■ **Text and item location entries**:
-- -- --
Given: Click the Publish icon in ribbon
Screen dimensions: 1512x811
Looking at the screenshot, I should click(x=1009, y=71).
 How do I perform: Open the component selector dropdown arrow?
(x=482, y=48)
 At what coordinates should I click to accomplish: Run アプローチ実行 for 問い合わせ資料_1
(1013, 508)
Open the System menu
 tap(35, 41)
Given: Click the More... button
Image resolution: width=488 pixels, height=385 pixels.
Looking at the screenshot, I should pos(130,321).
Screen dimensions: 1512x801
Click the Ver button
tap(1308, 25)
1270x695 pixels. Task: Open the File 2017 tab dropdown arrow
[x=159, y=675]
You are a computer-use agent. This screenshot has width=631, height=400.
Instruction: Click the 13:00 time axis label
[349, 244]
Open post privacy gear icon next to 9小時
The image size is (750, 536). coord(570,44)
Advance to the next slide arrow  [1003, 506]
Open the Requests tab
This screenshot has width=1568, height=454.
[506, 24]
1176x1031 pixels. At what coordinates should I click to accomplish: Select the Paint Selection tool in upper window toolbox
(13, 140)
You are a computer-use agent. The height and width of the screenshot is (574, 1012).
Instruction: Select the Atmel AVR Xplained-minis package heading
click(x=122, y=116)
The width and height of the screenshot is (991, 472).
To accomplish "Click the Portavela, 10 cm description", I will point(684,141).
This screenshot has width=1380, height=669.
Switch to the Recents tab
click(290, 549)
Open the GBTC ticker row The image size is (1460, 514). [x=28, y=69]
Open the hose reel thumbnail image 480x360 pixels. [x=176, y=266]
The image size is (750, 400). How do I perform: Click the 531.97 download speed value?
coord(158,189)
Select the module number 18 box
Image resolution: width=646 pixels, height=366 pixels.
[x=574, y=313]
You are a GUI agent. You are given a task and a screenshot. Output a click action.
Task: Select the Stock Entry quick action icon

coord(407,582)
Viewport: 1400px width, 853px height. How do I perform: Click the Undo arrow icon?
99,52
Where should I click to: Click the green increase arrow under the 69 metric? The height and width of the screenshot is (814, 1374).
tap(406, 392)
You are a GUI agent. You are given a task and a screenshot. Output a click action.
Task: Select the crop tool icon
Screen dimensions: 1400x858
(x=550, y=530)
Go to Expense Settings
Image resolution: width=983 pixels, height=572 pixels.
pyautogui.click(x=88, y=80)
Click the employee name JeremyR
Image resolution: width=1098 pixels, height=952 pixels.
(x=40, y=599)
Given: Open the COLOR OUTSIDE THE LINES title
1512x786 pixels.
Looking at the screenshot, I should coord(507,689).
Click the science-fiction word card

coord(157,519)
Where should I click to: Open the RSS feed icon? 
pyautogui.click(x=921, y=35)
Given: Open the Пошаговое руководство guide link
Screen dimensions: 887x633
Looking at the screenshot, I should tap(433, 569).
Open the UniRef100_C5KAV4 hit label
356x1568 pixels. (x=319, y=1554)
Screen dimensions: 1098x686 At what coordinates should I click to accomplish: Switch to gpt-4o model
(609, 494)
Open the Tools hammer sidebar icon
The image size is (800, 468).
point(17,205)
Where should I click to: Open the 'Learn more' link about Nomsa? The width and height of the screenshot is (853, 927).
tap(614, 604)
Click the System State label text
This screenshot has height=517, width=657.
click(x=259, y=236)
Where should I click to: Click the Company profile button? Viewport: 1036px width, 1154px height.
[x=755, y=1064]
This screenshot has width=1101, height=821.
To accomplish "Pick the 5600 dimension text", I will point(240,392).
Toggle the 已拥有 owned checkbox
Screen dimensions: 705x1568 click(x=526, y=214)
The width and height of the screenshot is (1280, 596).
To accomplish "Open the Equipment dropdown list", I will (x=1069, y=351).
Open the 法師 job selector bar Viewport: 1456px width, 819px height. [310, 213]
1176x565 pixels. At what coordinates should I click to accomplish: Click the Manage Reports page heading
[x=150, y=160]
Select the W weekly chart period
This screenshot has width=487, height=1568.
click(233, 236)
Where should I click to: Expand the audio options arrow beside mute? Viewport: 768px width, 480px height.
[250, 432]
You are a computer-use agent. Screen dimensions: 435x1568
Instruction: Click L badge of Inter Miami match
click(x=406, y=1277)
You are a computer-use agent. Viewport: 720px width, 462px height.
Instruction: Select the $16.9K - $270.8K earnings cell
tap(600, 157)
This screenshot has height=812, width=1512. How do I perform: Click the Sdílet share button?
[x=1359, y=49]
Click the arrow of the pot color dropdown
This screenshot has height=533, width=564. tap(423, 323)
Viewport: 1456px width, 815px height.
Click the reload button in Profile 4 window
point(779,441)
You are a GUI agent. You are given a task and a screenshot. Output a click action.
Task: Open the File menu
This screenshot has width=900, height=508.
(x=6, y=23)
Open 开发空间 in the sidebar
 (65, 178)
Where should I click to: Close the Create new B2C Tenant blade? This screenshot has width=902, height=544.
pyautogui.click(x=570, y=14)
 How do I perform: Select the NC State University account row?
-- -- --
■ **WORK TO COMPLETE**: Retype every line of the records above, keeping each one identical.

■ **ANSWER IN FULL**:
Given: Click the Publish icon in ribbon
Screen dimensions: 1512x811
Looking at the screenshot, I should click(x=1009, y=71).
 How do I perform: Open the component selector dropdown arrow?
(x=482, y=48)
 At what coordinates should I click to accomplish: Run アプローチ実行 for 問い合わせ資料_1
(1013, 508)
Open the System menu
 tap(35, 41)
Given: Click the More... button
Image resolution: width=488 pixels, height=385 pixels.
Looking at the screenshot, I should pos(130,321).
Screen dimensions: 1512x801
Click the Ver button
tap(1308, 25)
1270x695 pixels. Task: Open the File 2017 tab dropdown arrow
[x=159, y=675]
You are a computer-use agent. This screenshot has width=631, height=400.
Instruction: Click the 13:00 time axis label
[349, 244]
Open post privacy gear icon next to 9小時
The image size is (750, 536). coord(570,44)
Advance to the next slide arrow  [1003, 506]
Open the Requests tab
This screenshot has width=1568, height=454.
[506, 24]
1176x1031 pixels. At what coordinates should I click to accomplish: Select the Paint Selection tool in upper window toolbox
(13, 140)
You are a computer-use agent. The height and width of the screenshot is (574, 1012).
Instruction: Select the Atmel AVR Xplained-minis package heading
click(x=122, y=116)
The width and height of the screenshot is (991, 472).
To accomplish "Click the Portavela, 10 cm description", I will point(684,141).
This screenshot has width=1380, height=669.
Switch to the Recents tab
click(290, 549)
Open the GBTC ticker row The image size is (1460, 514). [x=28, y=69]
Open the hose reel thumbnail image 480x360 pixels. [x=176, y=266]
The image size is (750, 400). How do I perform: Click the 531.97 download speed value?
coord(158,189)
Select the module number 18 box
Image resolution: width=646 pixels, height=366 pixels.
[x=574, y=313]
You are a GUI agent. You are given a task and a screenshot. Output a click action.
Task: Select the Stock Entry quick action icon

coord(407,582)
Viewport: 1400px width, 853px height. How do I perform: Click the Undo arrow icon?
99,52
Where should I click to: Click the green increase arrow under the 69 metric? The height and width of the screenshot is (814, 1374).
tap(406, 392)
You are a GUI agent. You are given a task and a screenshot. Output a click action.
Task: Select the crop tool icon
Screen dimensions: 1400x858
(x=550, y=530)
Go to Expense Settings
Image resolution: width=983 pixels, height=572 pixels.
pyautogui.click(x=88, y=80)
Click the employee name JeremyR
Image resolution: width=1098 pixels, height=952 pixels.
(x=40, y=599)
Given: Open the COLOR OUTSIDE THE LINES title
1512x786 pixels.
Looking at the screenshot, I should coord(507,689).
Click the science-fiction word card

coord(157,519)
Where should I click to: Open the RSS feed icon? 
pyautogui.click(x=921, y=35)
Given: Open the Пошаговое руководство guide link
Screen dimensions: 887x633
Looking at the screenshot, I should tap(433, 569).
Open the UniRef100_C5KAV4 hit label
356x1568 pixels. (x=319, y=1554)
Screen dimensions: 1098x686 At what coordinates should I click to accomplish: Switch to gpt-4o model
(609, 494)
Open the Tools hammer sidebar icon
The image size is (800, 468).
point(17,205)
Where should I click to: Open the 'Learn more' link about Nomsa? The width and height of the screenshot is (853, 927).
tap(614, 604)
Click the System State label text
This screenshot has height=517, width=657.
click(x=259, y=236)
Where should I click to: Click the Company profile button? Viewport: 1036px width, 1154px height.
[x=755, y=1064]
This screenshot has width=1101, height=821.
To accomplish "Pick the 5600 dimension text", I will point(240,392).
Toggle the 已拥有 owned checkbox
Screen dimensions: 705x1568 click(x=526, y=214)
The width and height of the screenshot is (1280, 596).
To accomplish "Open the Equipment dropdown list", I will (x=1069, y=351).
Open the 法師 job selector bar Viewport: 1456px width, 819px height. [310, 213]
1176x565 pixels. At what coordinates should I click to accomplish: Click the Manage Reports page heading
[x=150, y=160]
Select the W weekly chart period
This screenshot has width=487, height=1568.
click(233, 236)
Where should I click to: Expand the audio options arrow beside mute? Viewport: 768px width, 480px height.
[250, 432]
You are a computer-use agent. Screen dimensions: 435x1568
Instruction: Click L badge of Inter Miami match
click(x=406, y=1277)
You are a computer-use agent. Viewport: 720px width, 462px height.
Instruction: Select the $16.9K - $270.8K earnings cell
tap(600, 157)
This screenshot has height=812, width=1512. How do I perform: Click the Sdílet share button?
[x=1359, y=49]
Click the arrow of the pot color dropdown
This screenshot has height=533, width=564. tap(423, 323)
Viewport: 1456px width, 815px height.
Click the reload button in Profile 4 window
point(779,441)
You are a GUI agent. You are given a task and a screenshot. Output a click action.
Task: Open the File menu
This screenshot has width=900, height=508.
(x=6, y=23)
Open 开发空间 in the sidebar
 (65, 178)
Where should I click to: Close the Create new B2C Tenant blade? This screenshot has width=902, height=544.
pyautogui.click(x=570, y=14)
 How do I perform: Select the NC State University account row?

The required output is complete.